■ To be done ■
Return the text lines of every entry below verbatim, leaving the pictures out of the output.

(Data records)

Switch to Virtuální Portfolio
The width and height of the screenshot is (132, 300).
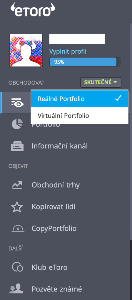point(79,115)
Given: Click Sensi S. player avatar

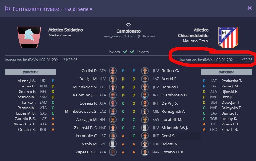Looking at the screenshot, I should tap(145, 136).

■ Response below ■
Switch to Virtuální Portfolio
The width and height of the screenshot is (132, 300).
point(79,115)
Given: Click Sensi S. player avatar

Looking at the screenshot, I should tap(145, 136).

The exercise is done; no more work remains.